Apenas uno de cada dieciséis iniciados en la heroína necesitó alguna vez atención médica; los otros quince viven su vida -habituados o no, la mayoría no habituados- sin alertar a las redes epidemiológicas. Con la cocaína la proporción puede ser multiplicada por cien o más, pues mueren por año menos personas por sobredosis de cocaína verdadera que en tiroteos relacionados con su tráfico. En el caso del cannabis y sus derivados, simplemente no se conocen casos de ingresos en clínicas pidiendo tratamientos de desintoxicación; lo mismo puede decirse (por lo menos durante la última década) de los demás fármacos visionarios. Haciendo un promedio de los casos de verdadero abuso y envenenamiento con estos fármacos de la Lista 1, considerados superpeligrosos, el resultado es que, a pesar del rótulo demonizador, solo cerca del 0,01% de los toxicómanos en el sentido legal -usuarios de ciertas drogas sin receta médica- cayó y cae en la llamada espiral de las drogas. Como en algunos países ese 0,01% afecta al 20 ó 25% de la población total, es suficiente para producir directa o indirecta­mente un alto porcentaje de los delitos contra las personas o contra el patrimonio. Con todo, para la inmensa mayoría de los otros toxicómanos, consumir o no una droga de la Lista 1 es un asunto ceremonial y lúdico, raramente místico, sólo un poco diferente de ir al casino, dar una fiesta o visitar un museo, sin efectos psicosomáticos discernibles de tomar una o varias copas.

Se mide la ecuanimidad de los medía calculando las veces en que describen este 99,99% y las veces en que describen el 0,01 % restante.

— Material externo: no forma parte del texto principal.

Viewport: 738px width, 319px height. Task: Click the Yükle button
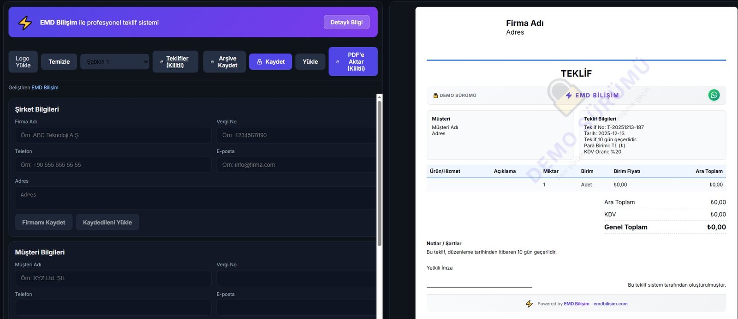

Para mayor claridad, calculamos con qué frecuencia, al narrar la vida de este 0,01 %, se describen el estereotipo satánico, los elevados desembolsos económicos, el peligro de envenenamiento con sucedáneos y la necesaria frecuentación de círculos criminales como elementos de influencia en el abuso farmacológico o en la conducta delictiva. Aunque los medios se alimentan del escándalo como noticia idónea, eso no explica su sesgo, pues mucho más escandaloso seria describir el autocontrol que centenares de miles de personas vienen demostrando, a pesar del clima imperante y de sus peligros muy reales. La realidad censurada es este segmento del mundo que simplemente no acata la Prohibición, sin sentirse justificado para hacer mal a otro sólo por un hábito, ni a entrar en las ceremonias que el represor ofrece para representar sus actos como pura benevolencia. Mientras esta parte del mundo continúe ausente de la televisión y de la prensa, es absurdo presuponer que las personas de la calle poseen elementos de juicio para decidir sobre las ventajas y desventajas del prohibicionismo. Por otro lado, no faltan sorpresas aquí y allá, como un programa de audiencia máxima exhibido en Catalunya, que promovió un debate a principios de este año: jurados escogidos aleatoriamente escucharon los argumentos de prohibicionistas y de anfiprohibicionistas y se decidieron por 11 a 2 a favor de los segundos. Como era de (Pag. 55) prever, poco después algunos periódicos presentaron encuestas en las cuales el 97% de los ciudadanos apoyaban el endurecimiento de las medidas represivas al tráfico y al consumo de drogas ilícitas.